*** DATASET CONTENT Section Begins ***

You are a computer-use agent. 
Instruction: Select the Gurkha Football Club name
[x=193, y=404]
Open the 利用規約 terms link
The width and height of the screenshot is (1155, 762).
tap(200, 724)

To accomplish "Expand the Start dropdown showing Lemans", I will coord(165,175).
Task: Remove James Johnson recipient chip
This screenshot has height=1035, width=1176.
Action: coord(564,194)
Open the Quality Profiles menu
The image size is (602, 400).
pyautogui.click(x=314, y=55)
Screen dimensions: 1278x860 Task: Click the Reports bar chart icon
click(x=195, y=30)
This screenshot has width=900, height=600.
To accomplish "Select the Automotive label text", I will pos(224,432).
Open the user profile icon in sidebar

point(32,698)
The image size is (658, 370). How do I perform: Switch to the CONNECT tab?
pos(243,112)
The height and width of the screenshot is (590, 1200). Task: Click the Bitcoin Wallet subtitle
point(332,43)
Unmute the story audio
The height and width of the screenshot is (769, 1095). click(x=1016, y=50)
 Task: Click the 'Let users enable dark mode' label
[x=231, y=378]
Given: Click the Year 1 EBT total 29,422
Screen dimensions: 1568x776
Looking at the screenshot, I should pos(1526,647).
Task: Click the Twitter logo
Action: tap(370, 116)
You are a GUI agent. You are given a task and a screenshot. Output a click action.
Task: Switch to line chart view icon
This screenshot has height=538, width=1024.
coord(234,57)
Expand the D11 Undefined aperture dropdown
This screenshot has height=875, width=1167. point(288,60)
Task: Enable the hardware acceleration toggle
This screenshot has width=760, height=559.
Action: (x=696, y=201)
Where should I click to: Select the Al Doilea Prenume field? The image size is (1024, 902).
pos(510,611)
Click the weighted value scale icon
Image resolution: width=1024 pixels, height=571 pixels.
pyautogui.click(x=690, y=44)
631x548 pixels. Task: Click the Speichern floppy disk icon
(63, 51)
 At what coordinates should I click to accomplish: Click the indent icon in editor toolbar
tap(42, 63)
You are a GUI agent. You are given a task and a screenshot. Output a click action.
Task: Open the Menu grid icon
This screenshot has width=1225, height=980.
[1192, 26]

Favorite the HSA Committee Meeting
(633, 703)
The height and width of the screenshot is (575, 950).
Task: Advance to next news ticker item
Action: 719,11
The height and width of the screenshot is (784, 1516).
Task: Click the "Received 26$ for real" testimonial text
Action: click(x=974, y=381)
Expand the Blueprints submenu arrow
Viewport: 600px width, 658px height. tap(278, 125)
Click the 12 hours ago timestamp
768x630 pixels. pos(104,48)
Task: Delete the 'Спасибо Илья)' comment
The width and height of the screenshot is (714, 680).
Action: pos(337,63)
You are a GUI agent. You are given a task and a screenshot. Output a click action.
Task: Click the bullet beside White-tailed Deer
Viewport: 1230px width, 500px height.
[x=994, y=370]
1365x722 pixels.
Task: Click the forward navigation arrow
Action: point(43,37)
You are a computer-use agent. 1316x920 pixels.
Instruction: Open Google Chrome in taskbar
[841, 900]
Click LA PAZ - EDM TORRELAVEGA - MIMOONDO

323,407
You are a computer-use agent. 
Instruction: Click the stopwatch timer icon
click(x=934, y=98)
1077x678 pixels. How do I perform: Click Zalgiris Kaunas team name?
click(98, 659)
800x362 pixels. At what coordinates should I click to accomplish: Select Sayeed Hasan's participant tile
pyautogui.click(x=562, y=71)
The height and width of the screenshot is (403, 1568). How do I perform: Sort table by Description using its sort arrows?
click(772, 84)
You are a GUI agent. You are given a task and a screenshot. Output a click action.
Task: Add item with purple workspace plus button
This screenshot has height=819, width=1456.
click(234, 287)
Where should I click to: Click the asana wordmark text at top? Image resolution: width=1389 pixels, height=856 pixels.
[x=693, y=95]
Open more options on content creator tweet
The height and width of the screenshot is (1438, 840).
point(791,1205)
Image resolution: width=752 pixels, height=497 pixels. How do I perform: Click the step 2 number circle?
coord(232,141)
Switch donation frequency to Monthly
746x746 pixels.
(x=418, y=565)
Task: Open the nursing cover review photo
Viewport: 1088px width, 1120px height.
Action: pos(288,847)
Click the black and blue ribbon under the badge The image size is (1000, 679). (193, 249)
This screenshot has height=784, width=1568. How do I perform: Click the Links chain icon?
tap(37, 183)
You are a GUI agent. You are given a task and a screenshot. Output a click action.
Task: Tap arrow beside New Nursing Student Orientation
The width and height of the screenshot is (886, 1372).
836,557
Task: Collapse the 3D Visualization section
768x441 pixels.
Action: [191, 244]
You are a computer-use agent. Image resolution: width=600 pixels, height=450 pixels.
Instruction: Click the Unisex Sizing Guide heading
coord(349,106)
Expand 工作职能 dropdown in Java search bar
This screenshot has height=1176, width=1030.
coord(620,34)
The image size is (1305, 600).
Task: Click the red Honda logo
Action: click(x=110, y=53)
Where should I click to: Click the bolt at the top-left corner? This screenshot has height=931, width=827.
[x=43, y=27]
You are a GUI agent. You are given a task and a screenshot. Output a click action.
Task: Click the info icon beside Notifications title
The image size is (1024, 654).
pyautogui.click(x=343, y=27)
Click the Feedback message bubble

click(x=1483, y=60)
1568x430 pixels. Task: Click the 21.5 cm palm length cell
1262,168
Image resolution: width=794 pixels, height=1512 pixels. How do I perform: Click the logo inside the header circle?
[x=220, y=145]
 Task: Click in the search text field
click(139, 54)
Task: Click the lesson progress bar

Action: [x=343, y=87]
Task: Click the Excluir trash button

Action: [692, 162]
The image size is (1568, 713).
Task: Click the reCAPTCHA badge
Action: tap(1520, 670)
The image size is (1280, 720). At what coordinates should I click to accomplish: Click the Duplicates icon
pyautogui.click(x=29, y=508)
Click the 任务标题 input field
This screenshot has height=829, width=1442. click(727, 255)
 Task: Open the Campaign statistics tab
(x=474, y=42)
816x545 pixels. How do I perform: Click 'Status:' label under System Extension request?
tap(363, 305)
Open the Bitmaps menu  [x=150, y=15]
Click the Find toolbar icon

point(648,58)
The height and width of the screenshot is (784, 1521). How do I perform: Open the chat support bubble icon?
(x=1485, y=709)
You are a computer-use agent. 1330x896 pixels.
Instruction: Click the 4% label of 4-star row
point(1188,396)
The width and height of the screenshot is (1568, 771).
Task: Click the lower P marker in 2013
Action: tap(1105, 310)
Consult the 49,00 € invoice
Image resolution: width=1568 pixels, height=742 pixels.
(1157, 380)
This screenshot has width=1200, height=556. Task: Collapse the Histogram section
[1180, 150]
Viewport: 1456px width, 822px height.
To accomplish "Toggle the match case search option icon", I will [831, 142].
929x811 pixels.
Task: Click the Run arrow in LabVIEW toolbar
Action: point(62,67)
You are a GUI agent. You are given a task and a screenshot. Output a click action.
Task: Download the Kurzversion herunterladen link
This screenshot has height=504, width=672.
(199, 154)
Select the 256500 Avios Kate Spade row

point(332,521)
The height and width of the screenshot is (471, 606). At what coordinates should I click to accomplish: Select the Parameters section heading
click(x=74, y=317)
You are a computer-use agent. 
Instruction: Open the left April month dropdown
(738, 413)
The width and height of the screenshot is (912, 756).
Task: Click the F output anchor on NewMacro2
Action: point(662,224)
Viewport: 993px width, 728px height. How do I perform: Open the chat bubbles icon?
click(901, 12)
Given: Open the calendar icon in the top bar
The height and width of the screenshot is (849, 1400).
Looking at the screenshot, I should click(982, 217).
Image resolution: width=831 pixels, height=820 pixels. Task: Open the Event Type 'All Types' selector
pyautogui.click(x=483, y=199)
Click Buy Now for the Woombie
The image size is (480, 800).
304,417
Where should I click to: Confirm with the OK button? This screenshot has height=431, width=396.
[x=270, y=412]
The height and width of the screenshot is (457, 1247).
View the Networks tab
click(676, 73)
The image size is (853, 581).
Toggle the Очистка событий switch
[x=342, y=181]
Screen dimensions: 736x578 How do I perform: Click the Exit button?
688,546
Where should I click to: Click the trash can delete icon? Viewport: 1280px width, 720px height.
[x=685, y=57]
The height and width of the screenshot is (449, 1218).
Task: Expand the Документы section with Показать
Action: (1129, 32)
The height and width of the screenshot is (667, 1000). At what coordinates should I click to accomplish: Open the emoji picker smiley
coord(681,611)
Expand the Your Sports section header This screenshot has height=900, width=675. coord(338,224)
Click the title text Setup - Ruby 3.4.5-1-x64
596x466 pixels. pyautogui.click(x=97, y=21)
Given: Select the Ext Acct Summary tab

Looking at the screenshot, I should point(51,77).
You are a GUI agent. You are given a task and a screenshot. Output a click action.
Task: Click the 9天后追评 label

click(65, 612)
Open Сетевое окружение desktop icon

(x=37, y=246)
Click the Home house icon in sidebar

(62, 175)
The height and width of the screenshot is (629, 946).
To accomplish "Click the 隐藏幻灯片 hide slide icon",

*** DATASET CONTENT Section Ends ***

§ WORK INSTRUCTION: Which lines of the data contain the string "beside"? Copy each one.

§ ANSWER TO THE EXERCISE:
Task: Click the bullet beside White-tailed Deer
Task: Tap arrow beside New Nursing Student Orientation
Task: Click the info icon beside Notifications title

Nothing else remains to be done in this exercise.